Data records ▸
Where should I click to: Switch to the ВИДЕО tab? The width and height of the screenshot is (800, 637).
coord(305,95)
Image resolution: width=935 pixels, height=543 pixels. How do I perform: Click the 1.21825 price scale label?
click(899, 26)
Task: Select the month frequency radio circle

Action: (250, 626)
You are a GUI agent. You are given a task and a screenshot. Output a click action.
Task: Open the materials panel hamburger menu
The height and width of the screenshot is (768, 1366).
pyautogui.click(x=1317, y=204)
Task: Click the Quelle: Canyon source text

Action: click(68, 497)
* * *
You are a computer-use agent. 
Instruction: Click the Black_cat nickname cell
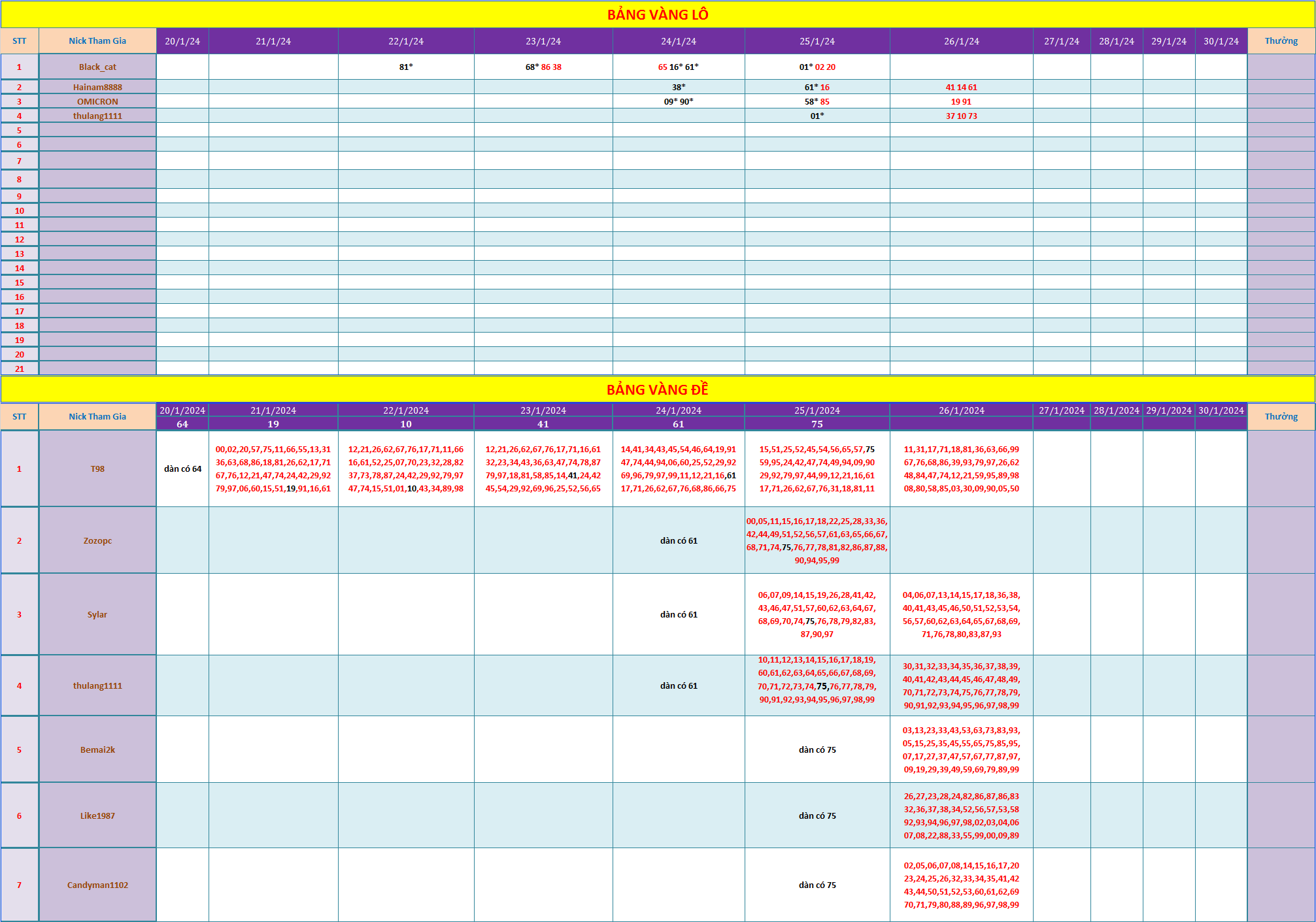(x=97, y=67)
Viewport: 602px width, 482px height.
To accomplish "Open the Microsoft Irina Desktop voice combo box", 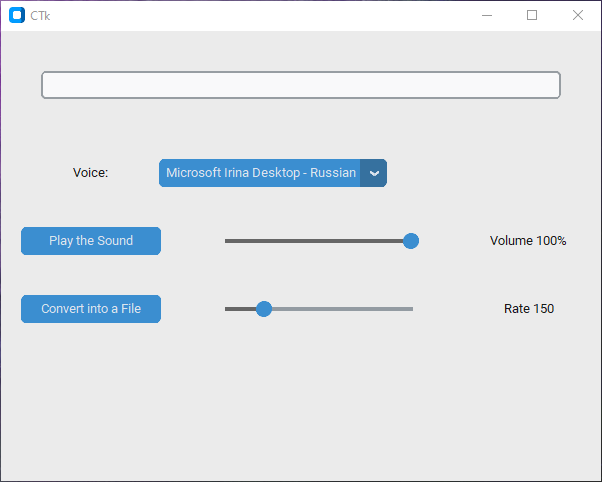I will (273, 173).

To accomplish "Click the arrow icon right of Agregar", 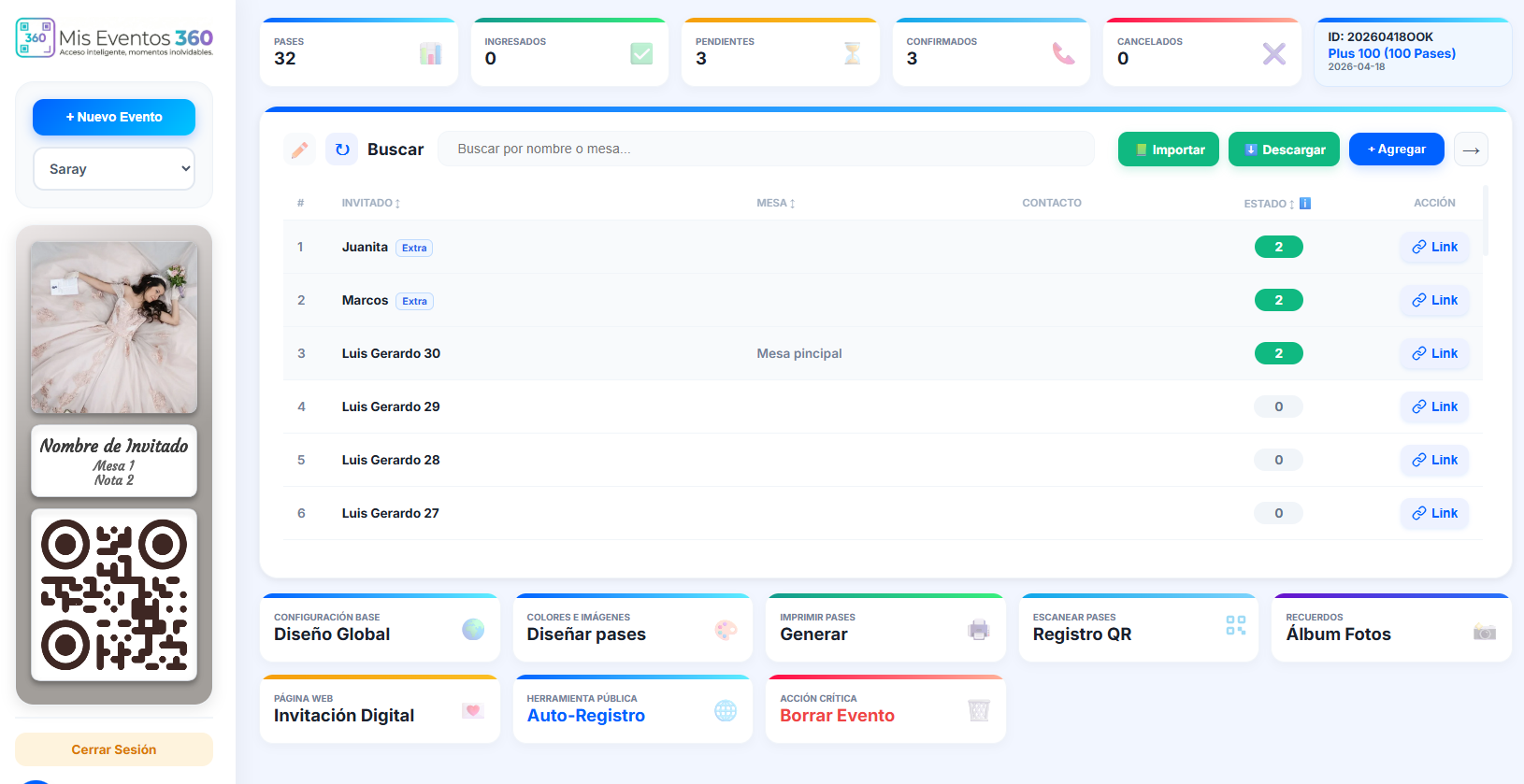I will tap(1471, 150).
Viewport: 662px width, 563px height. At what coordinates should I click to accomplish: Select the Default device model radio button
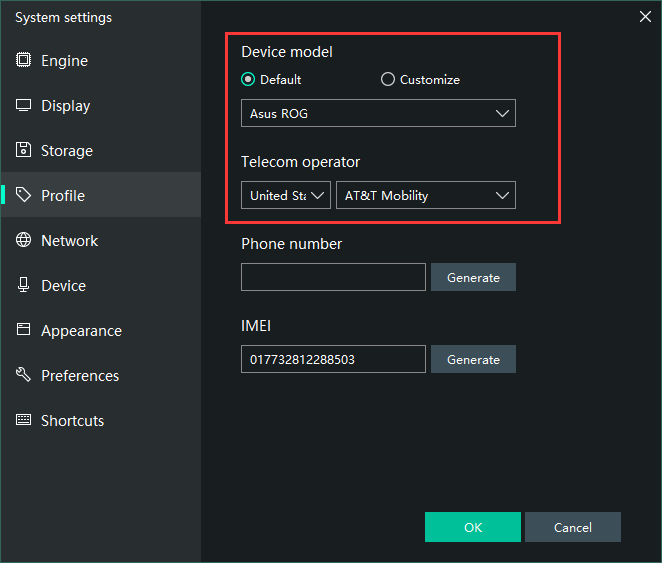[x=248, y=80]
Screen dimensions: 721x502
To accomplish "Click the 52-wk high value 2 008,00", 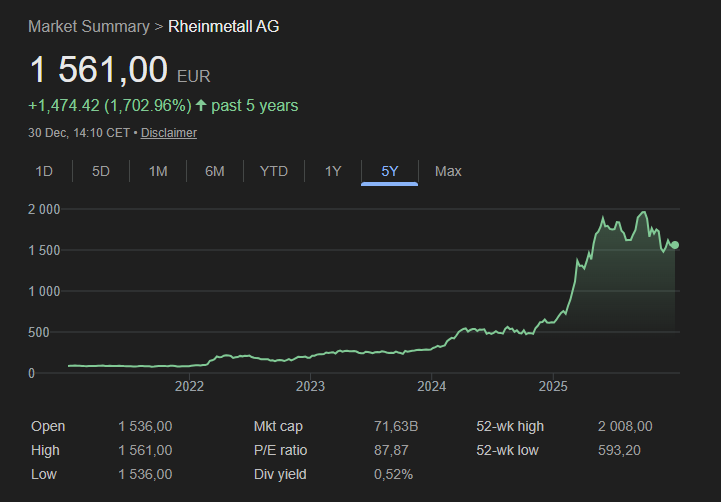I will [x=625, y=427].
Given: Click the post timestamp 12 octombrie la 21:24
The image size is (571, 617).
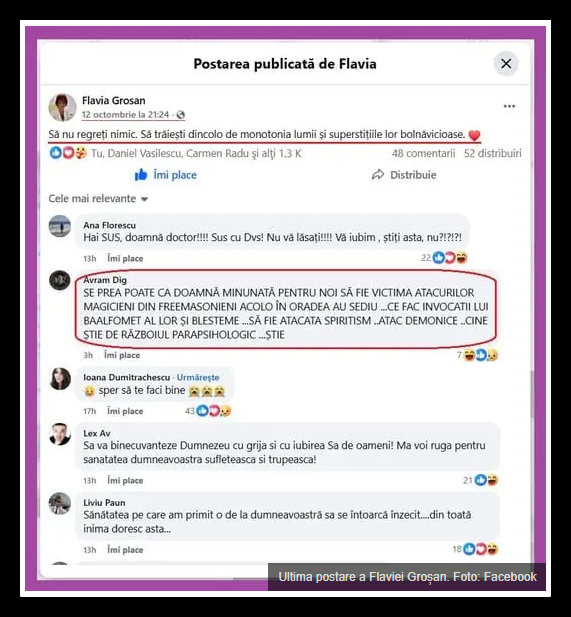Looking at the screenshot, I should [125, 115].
--
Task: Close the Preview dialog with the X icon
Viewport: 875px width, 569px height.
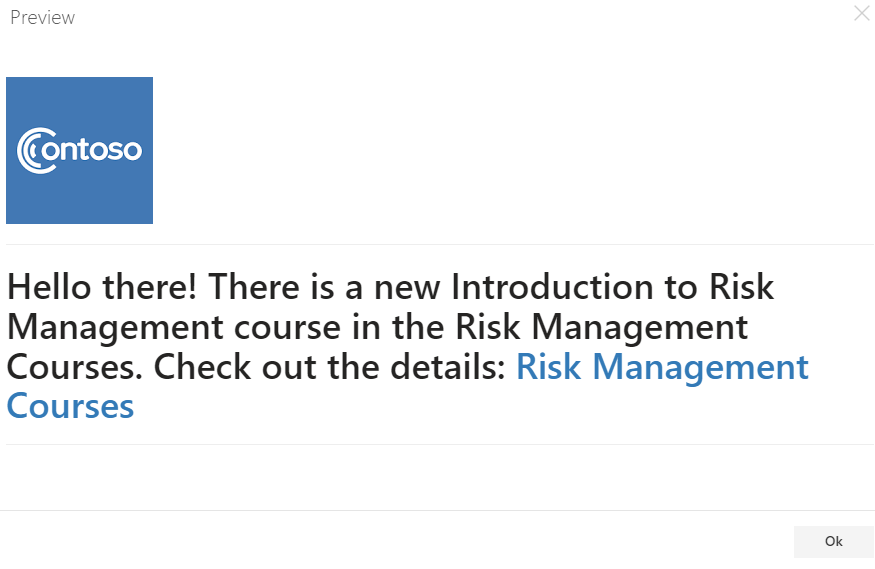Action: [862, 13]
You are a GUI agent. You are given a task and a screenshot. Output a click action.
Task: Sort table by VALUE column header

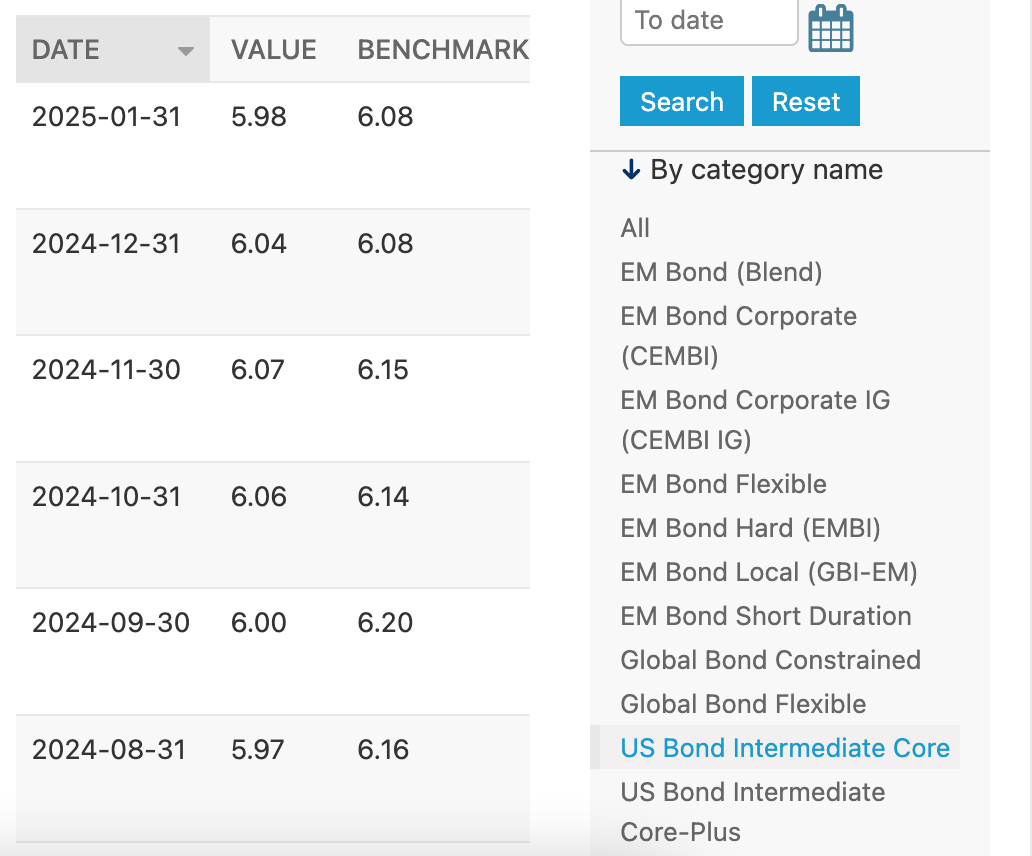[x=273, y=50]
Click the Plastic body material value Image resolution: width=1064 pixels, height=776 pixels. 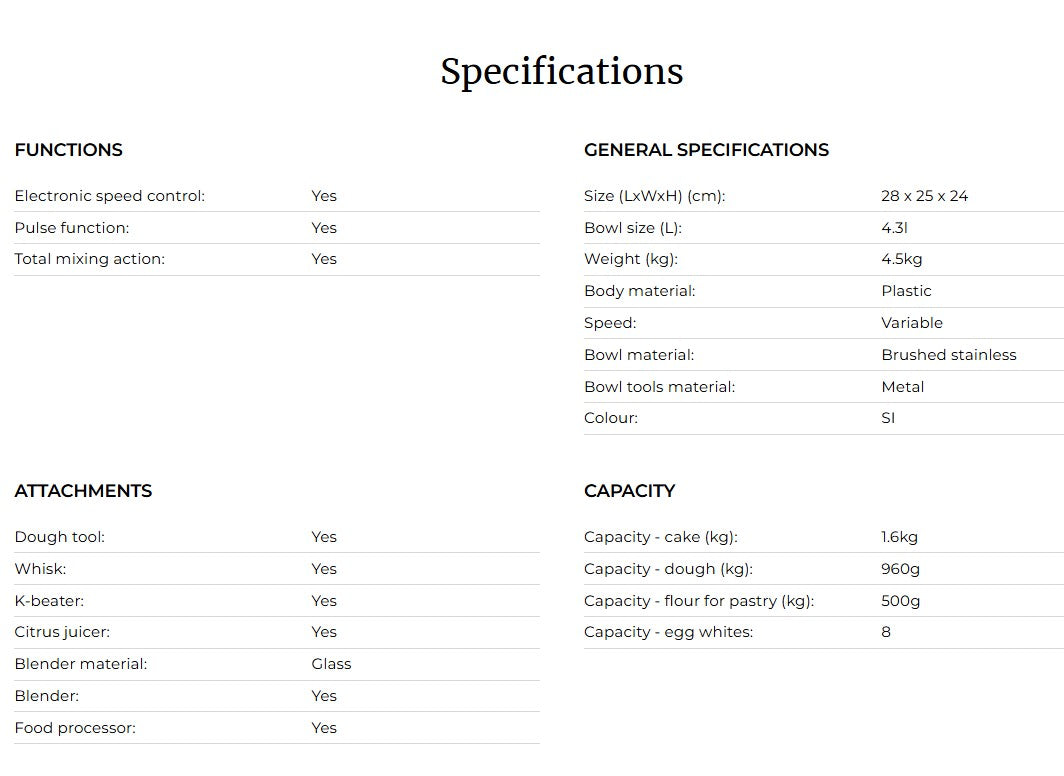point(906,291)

What this task involves ▸
In the listing above, locate the line with "Where should I" and the line with "Task: Open the materials panel hamburger menu", then extract exactly those lines and every line between them, and nothing more.

Solution for this exercise ▸
Where should I click to: Switch to the ВИДЕО tab? The width and height of the screenshot is (800, 637).
coord(305,95)
Image resolution: width=935 pixels, height=543 pixels. How do I perform: Click the 1.21825 price scale label?
click(899, 26)
Task: Select the month frequency radio circle

Action: (250, 626)
You are a GUI agent. You are given a task and a screenshot. Output a click action.
Task: Open the materials panel hamburger menu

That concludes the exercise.